Patonga to Wondabyne

 

Date:   Sunday 17th April 2015

Track:   For the most part, the track follows the old Great North Road. It’s hilly, and rocky or sandy mostly, sometimes muddy, partly along dirt roads. The total length is 18 kilometres. There are some very well made sections, with wonderfully wrought stairs. Mostly, though, it’s a rough going, with some high step-ups and step-downs. Many sections cross broad, fascinatingly patterned rock platforms. It’s a steep, scrambling descent to Wondabyne Station. Overall grade medium to hard.

Weather:   Overcast, around 20 degrees C for most of the day. Very humid. Rain for the last hour. Just as the rain started, we had the wits scared out of us by a lightning strike somewhere close to us. The bush all around was suddenly suffused by bright shimmering light, followed immediately by a horrifyingly loud, prolonged peal of thunder!

Access:   Diana and I travelled by train to Hawkesbury River Station, where we met up with the others who had driven to Brooklyn. We had booked a water taxi to take us across the Hawkesbury and downstream to sleepy Patonga, a 20 minute trip, $120 for the four of us.

At the end of the walk, we emerged out of the bush onto a very picturesque reach of the Hawkesbury, at Wondabyne Station. It’s only one carriage-length long, and you have to flag down the train if you want to get on.

If you want to do the walk the other way, you have to tell the train guard that you want you get off at Wondabyne, or the train doesn’t stop.

Roger and Daniel travelled only one stop, back to Hawkesbury River Station, to pick up their cars. Diana and I rested our weary bones and enjoyed the scenery all the way to Central Station.

Who:   Peter, Diana, Roger, Daniel

Duration:   About seven and a half hours, with plenty of breaks. It would be hard to go much faster, but the views towards Broken Bay, the rock formations and the diversity of plants, all quite unspoiled make one disinclined to hurry anyway.

Comments:   I highly recommend travelling by train. It’s very relaxing, and the line passes through some beautiful scenery. Far better than spoiling a lovely walk by having to negotiate Sydney roads!

Brooklyn is a pleasant secluded township, with a decent pub and good fish and chips! We had an excellent coffee at Patonga before setting out.

The water taxi may sound expensive, but it’s really the only option. It’s cheaper per person for bigger groups: $100 for first 2 passengers, then $10 each for the rest.

Wondabyne Station is just a siding, perched on the bank of the Hawkesbury. A cheerful station attendant was there to greet us (or perhaps just a helpful local), who lived across the river and rowed across to  the station.

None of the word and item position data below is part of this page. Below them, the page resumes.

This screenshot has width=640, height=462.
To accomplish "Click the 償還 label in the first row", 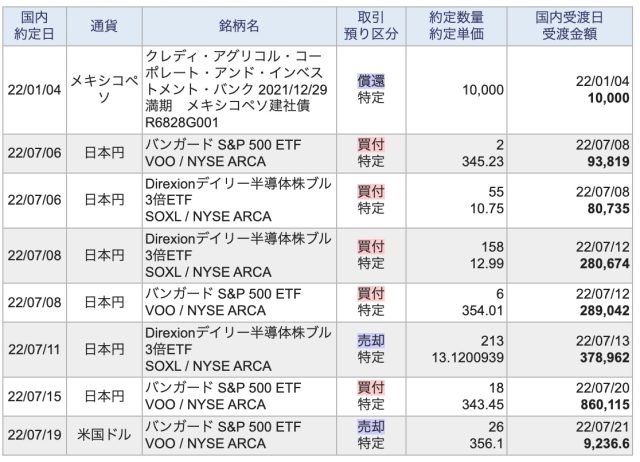I will [371, 80].
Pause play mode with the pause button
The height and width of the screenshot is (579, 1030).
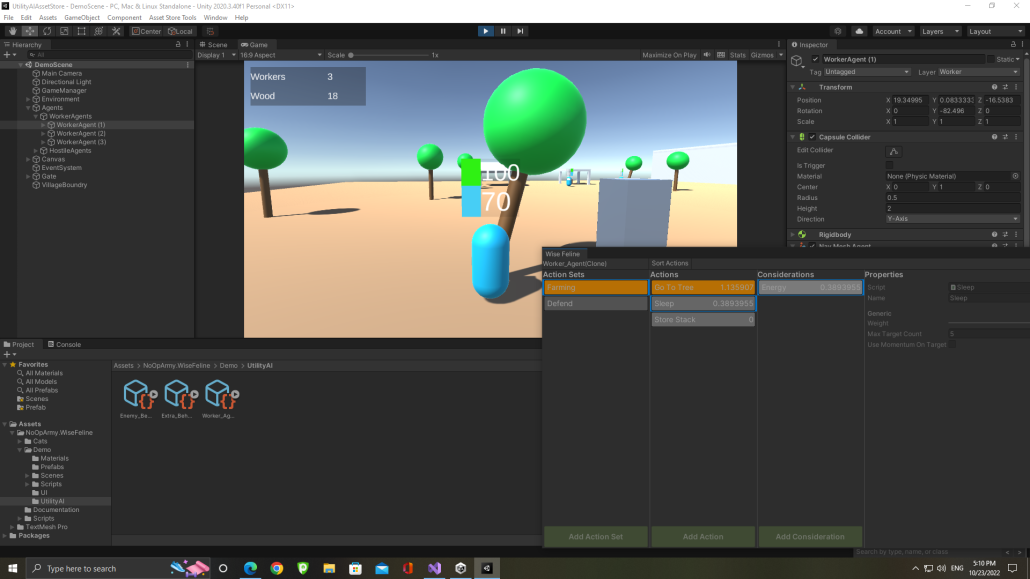click(x=501, y=31)
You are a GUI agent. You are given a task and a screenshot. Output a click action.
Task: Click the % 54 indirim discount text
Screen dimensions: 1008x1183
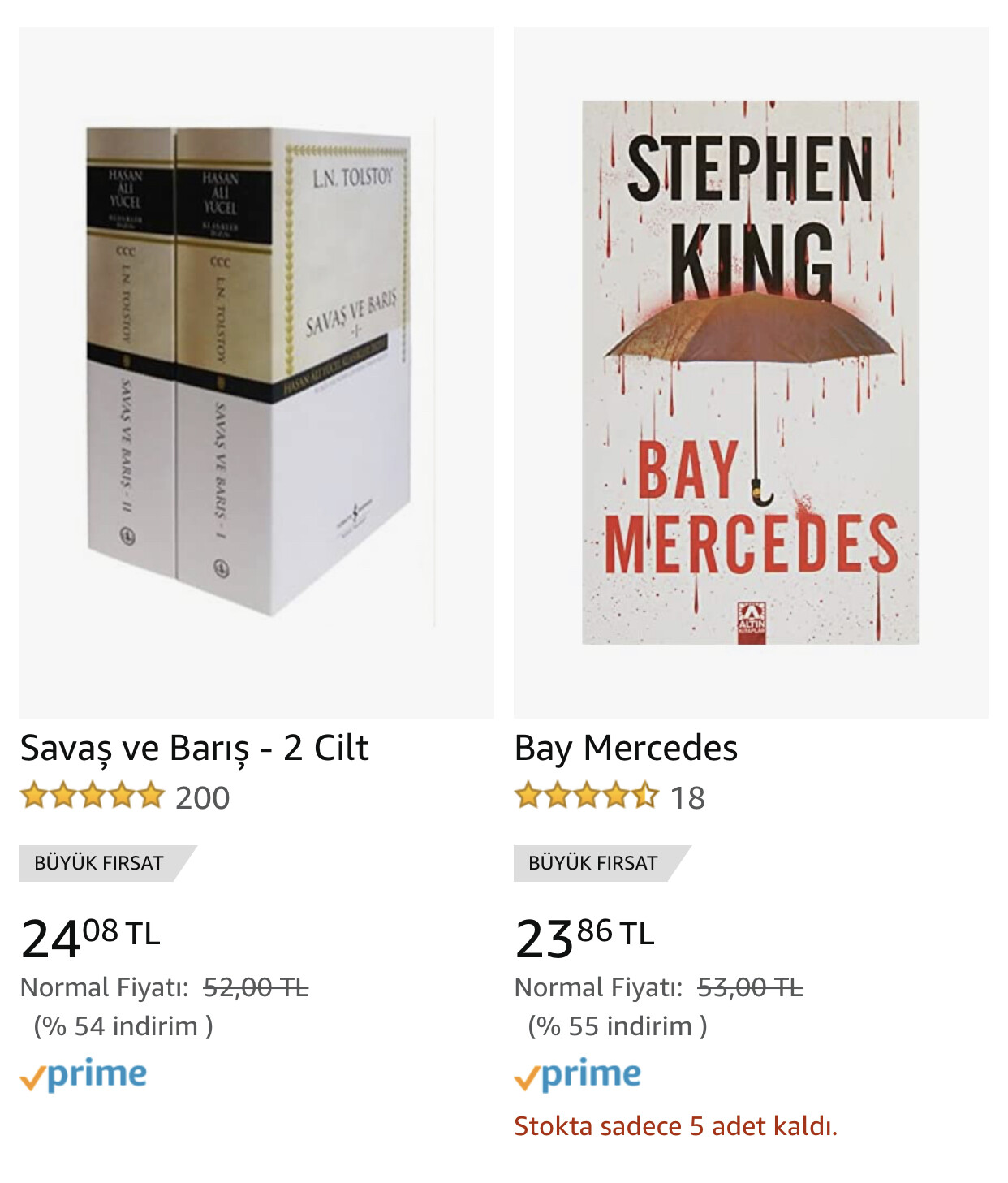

The vegetation along the track was diverse and constantly changing. at the Patonga end we passed through cabbage tree palms (Livistona australis), tree ferns, grass trees (Xanthorhea) and cycads among the magnificent mature gum trees (angophora and scribbly gum mostly). There were abundant banksias, of various kinds, grevilleas, acacias, lambertia, bacon-and-egg, hakeas, shrubby casuarinas, ti-trees and, of course, numerous plants I couldn’t identify. At one point the track was fringed by carnivorous sundews (Drosera), like sea anemones, sparkling with water droplets on their prehensile tendrils.

At our morning tea stop, alongside a little cascade trickling over a broad rocky overhang, we came across some some aboriginal spear-rubbings. The rock platforms along the ridges are fascinating, pocked and scored with meandering erosion lines, patterned with streams of darker stone, sculpted, rounded and smoothed by eons of the passage of water. In shallow depressions, where silt has gathered and moss has grown, stunted casuarinas grow like natural bonsai gardens.

There were numerous birds, including New Holland honeyeaters, fantails, wattle birds and one brown cuckoo dove. We were surrounded by birdcalls, some identifiable, some not, but the bush was so dense we often couldn’t see the birds. Sadly, we also came across a recently deceased big handsome blue-tongue lizard.